Nolte: Look at How Non-Woke Entertainment Over Performs

Paramount Pictures
Paramount Pictures

One of the benefits of the toxicity of woke has been a boon for non-woke entertainment, which appears to be over-performing pretty much everywhere.

People hate woke.

People hate woke so much that some of the most beloved movie franchises in history — the golden geese that are supposed to keep laying those golden eggs — are doornail dead: Star Wars, Men in Black, Toy Story, Charlie’s Angels, Suicide Squad/Birds of Prey, Terminator, The Matrix, etc. All destroyed by left’s off-putting, arrogant, spell-shattering woketardery.

What’s more, from where I sit, people are so sick of woke that non-woke entertainment is drawing audiences it would not have otherwise. I’m not saying that the titles below would not be successful without the Woke Gestapo on the march. I do believe, however, that Americans are so hungry for good, old-fashioned art and storytelling that these titles have been embraced a little tighter than we might see in a normal environment.

Here are a few examples…

Yellowstone

This might be the best example…

Currently, creator Taylor Sheridan’s Yellowstone is the most popular show on TV, and that’s the least of it.

Kevin Costner stars as John Dutton in Yellowstone on the Paramount Network.

The Paramount+ streaming service was supposed to be built on the insufferably woke Star Trek universe. Instead, the non-woke Yellowstone franchise is becoming the cornerstone of Paramount+, with no fewer than four — four! —  Yellowstone spin-offs: 1883, which launched last year, along with the upcoming 1883: The Bass Reeves Story, 1923, and 6666.

Outside the Yellowstone universe, Sheridan has two more shows in the works for Paramount+:  Mayor of Kingstown and Tulsa King.

Spider-Man: No Way Home

This sucker grossed $805 million domestic. Other than Avengers: Endgame, that’s the highest-grossing Marvel movie yet.

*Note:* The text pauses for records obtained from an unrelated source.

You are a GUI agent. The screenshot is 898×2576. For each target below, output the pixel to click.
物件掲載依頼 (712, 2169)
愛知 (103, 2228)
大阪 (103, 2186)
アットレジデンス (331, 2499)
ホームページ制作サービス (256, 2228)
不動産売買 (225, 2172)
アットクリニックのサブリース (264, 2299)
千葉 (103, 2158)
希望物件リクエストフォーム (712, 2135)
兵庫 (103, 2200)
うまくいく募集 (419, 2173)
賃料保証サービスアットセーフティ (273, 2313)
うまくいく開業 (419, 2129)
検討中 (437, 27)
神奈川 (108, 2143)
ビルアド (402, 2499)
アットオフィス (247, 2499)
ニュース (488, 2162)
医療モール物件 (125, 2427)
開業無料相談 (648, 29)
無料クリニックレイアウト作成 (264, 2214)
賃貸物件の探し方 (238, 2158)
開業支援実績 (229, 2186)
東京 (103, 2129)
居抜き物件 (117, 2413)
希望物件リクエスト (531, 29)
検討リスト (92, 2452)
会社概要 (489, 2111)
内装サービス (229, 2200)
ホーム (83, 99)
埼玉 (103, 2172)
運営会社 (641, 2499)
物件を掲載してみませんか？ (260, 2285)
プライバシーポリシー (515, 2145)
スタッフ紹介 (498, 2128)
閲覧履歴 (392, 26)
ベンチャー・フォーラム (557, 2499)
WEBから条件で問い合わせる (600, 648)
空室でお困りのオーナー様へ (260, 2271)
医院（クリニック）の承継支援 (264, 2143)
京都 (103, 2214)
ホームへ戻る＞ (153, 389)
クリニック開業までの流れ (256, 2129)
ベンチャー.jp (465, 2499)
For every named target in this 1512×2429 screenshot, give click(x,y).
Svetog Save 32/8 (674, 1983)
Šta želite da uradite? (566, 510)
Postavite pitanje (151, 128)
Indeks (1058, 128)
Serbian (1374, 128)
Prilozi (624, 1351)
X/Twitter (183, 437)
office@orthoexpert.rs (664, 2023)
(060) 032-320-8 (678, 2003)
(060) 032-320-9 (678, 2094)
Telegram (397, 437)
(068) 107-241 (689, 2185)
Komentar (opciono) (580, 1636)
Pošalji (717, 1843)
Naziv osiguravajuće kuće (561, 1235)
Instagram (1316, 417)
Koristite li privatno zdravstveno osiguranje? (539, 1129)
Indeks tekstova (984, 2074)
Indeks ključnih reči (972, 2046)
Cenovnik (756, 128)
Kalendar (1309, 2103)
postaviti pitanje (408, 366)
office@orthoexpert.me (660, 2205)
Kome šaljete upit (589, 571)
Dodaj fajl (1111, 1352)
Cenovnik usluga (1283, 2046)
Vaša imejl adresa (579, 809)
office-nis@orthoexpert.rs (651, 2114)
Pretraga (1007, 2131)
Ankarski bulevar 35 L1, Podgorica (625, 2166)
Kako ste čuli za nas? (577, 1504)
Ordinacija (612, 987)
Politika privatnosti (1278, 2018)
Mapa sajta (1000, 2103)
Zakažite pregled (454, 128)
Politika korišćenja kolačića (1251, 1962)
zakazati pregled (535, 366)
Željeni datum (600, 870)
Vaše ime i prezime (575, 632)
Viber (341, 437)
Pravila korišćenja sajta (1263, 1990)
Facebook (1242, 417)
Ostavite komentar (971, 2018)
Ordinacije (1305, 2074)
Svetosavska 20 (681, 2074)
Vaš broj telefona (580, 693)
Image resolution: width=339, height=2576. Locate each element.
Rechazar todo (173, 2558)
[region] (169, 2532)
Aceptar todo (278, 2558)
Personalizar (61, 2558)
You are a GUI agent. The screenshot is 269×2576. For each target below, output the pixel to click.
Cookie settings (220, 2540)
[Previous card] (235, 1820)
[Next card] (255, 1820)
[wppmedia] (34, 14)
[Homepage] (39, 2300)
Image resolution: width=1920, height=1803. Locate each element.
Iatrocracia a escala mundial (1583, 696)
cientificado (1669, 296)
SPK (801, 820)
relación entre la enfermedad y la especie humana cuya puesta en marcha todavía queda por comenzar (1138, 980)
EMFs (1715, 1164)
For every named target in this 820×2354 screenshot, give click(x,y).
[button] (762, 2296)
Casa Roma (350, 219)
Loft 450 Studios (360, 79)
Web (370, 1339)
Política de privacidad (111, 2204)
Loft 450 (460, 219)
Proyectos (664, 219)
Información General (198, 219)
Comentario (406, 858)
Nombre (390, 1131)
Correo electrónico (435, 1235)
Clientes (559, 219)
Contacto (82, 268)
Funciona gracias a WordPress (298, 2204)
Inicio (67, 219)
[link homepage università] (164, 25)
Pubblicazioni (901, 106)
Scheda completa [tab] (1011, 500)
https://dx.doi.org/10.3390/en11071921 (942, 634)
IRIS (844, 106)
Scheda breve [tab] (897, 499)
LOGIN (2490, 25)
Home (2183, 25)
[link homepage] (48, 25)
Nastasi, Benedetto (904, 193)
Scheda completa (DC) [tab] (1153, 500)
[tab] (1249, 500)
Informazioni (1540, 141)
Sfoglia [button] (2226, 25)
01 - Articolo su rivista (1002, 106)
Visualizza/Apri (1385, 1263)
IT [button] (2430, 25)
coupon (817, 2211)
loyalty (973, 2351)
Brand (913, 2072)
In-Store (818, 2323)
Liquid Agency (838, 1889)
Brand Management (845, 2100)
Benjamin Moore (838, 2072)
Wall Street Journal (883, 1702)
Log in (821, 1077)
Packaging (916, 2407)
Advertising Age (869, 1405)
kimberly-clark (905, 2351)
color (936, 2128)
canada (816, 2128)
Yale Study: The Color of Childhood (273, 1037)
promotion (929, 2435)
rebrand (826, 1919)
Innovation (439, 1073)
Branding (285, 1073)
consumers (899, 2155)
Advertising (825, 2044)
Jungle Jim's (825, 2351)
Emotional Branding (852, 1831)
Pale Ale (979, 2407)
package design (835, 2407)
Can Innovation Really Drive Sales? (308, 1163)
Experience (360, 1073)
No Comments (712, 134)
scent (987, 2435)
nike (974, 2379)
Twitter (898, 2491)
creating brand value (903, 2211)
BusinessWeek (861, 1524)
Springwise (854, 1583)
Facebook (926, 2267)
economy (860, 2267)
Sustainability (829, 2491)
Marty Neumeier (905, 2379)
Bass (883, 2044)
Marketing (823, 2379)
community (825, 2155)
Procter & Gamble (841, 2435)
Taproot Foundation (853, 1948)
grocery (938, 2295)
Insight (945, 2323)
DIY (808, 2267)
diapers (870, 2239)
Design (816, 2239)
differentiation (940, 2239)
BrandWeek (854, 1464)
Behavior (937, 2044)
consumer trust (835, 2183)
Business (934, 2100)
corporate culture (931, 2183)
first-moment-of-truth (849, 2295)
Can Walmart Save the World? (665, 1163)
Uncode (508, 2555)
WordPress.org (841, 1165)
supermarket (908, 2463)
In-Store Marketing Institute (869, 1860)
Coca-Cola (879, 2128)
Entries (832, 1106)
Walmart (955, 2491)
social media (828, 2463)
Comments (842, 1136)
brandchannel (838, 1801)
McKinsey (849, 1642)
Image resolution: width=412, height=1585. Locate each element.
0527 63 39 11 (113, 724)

That $805 million is twice as much as any other Spider-Man movie has ever made. Twice!

No question, it’s a terrific movie. But after years and years of left-wing preaching infecting blockbuster entertainment, including Marvel duds like The Eternals, I think people went to see this again and again because it was so refreshing to get lost in a movie and find yourself inspired and charmed by the goodwill of it all.

Top Gun: Maverick

$606 million domestic and counting…

Top Gun: Maverick is almost defiantly anti-woke and, therefore, pure entertainment.

No question, it’s a terrific piece of blockbuster entertainment, but like Spider-Man: No Way Home, part of the experience of watching it is remembering how much fun the movies once were.

Terminal List

 

Amazon’s Terminal List, an eight-hour limited series starring Chris Pratt, was a huge streaming success, and so anti-woke, left-wing fascists at the Daily Beast and elsewhere freaked over it—made it sound like a usual-usual revenge series was bad for democracy or something….

Chris Pratt in The Terminal List. (Amazon Studios)

Terminal List’s success is a useful example of an overperformance for one reason: it’s not very good. I gave up after four episodes. But over the 4th of July, it was a non-woke oasis in a desert of woke, so people ran towards it.

Dog

A simple, charming, pleasant story about a troubled Army Ranger (Channing Tatum) taking a troubled dog on a road trip grossed $62 million domestic while the pandemic was still a thing.

Dog has a lot going for it. I smiled throughout and was never bored. But its true appeal is not only that it’s non-woke, it also pokes fun at humorless woketards.

Twenty years ago, Dog would not have stood out as anything special, as anything other than a pleasant movie. But in this woke era, it earned $85 million worldwide on a $15 million budget.

John Wick

These are great, great action movies anchored by a beloved, apolitical star. But that used to be the norm in our culture. Today, John Wick feels like a life raft of normal in an ocean of scolds, virtue-signaling, and being made uncomfortable by two guys kissing.

Hopefully, that never changes. But, if it does, the John Wick franchise will quickly go the way of Star Wars.